Therapeutic potential of kakkatin derivatives against hepatocellular carcinoma

In this article, we commented on the work done by Jiang et al, where they synthesized a kakkatin derivative, 6-(hept-6-yn-1-yloxy)-3-(4-hydroxyphenyl)-7-methoxy-4H-chromen-4-one (HK), and investigated its antitumor activities and mechanism in gastric cancer MGC803 and hepatocellular carcinoma (HCC) SMMC-7721 cells. HK was evaluated for its antitumor activity as compared to kakkatin and cisplatin. This article focused on various risk factors of HCC, the mechanism of HCC progression and molecular targets of the kakkatin derivative, and limitations of available treatment options.

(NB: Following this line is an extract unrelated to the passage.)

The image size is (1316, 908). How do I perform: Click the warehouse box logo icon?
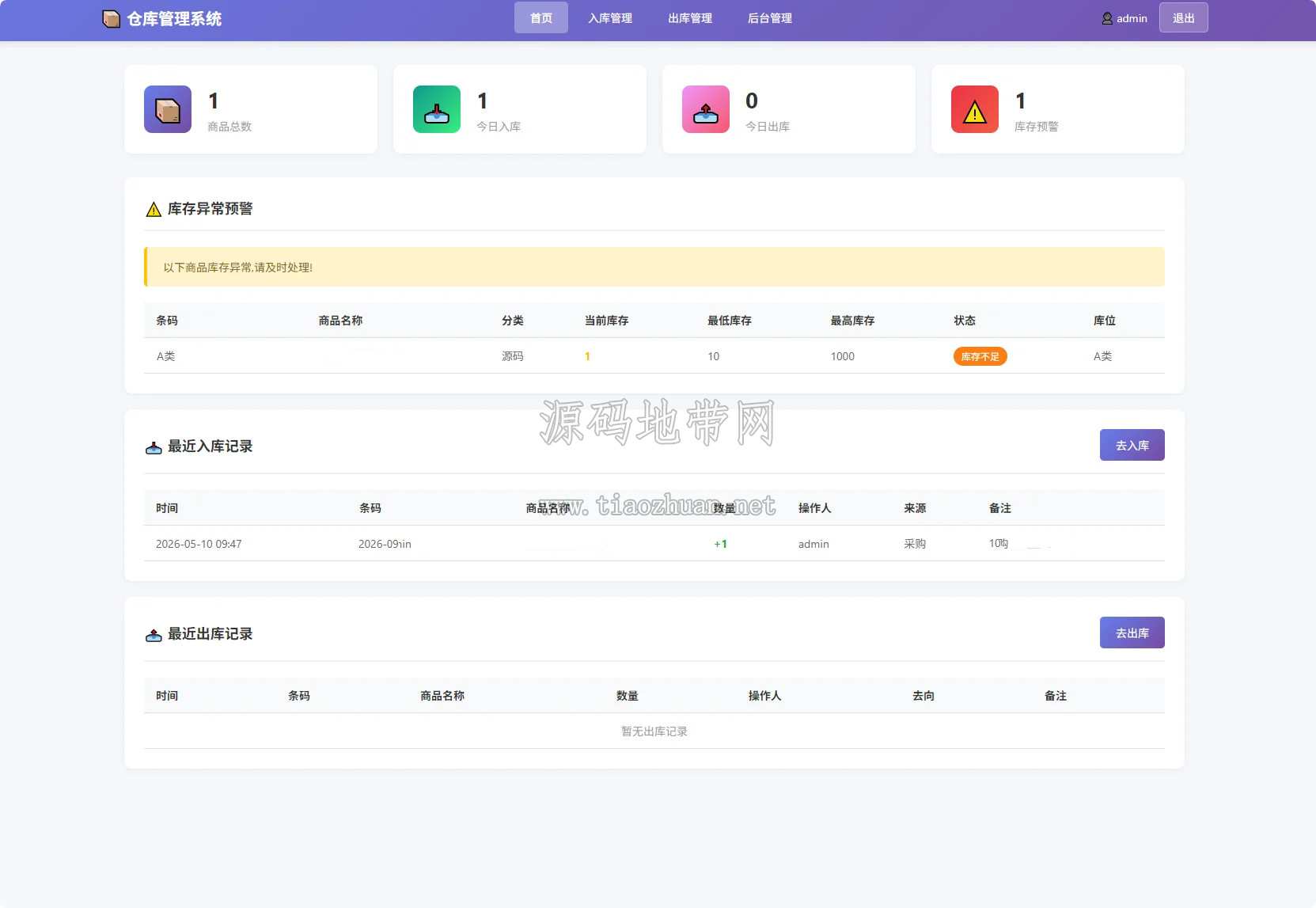tap(112, 19)
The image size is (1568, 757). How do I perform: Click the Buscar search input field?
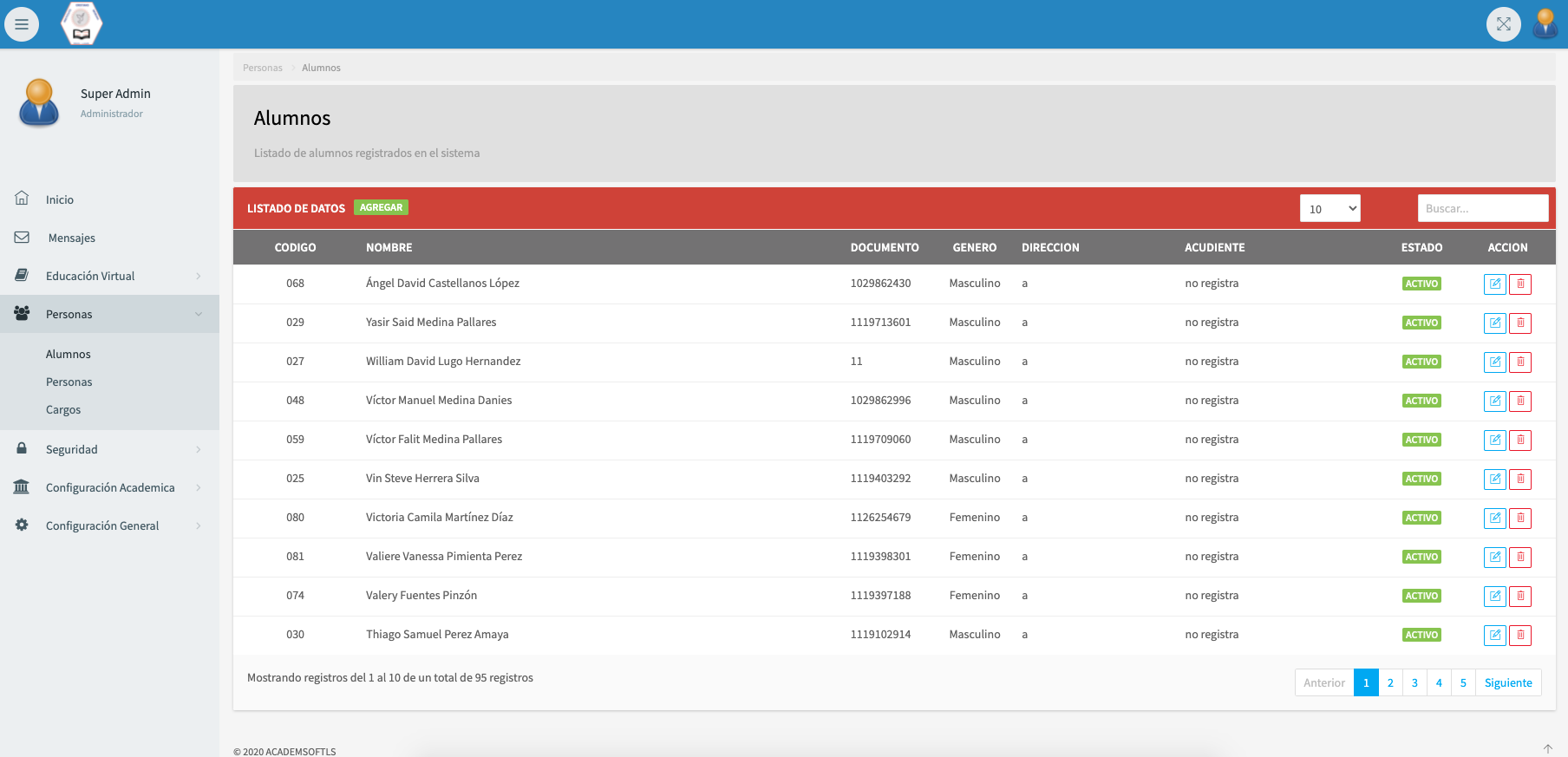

HCC is a predominant form of primary liver cancer characterized by the accumulation of multiple gene modifications, overexpression of protooncogenes, altered immune microenvironment, and infiltration by immune cells. Puerariae flos (PF) has been used in traditional medicine in China, Korea, and Japan for lung clearing, spleen awakening, and relieving alcohol hangovers. PF exerts antitumor activity by inhibiting cancer cell proliferation, invasion, and migration. PF induces apoptosis in alcoholic HCC via the estrogen-receptor 1-extracellular signal-regulated kinases 1/2 signaling pathway. Kakkatin isolated from PF is known as a hepatoprotective bioflavonoid. The kakkatin derivative, HK, exhibited anticancer activity against HCC cell lines by inhibiting cell proliferation and upregulating nuclear factor kappa B subunit 1 and phosphodiesterase 3B. However, further preclinical and clinical studies are required to establish its therapeutic potential against HCC.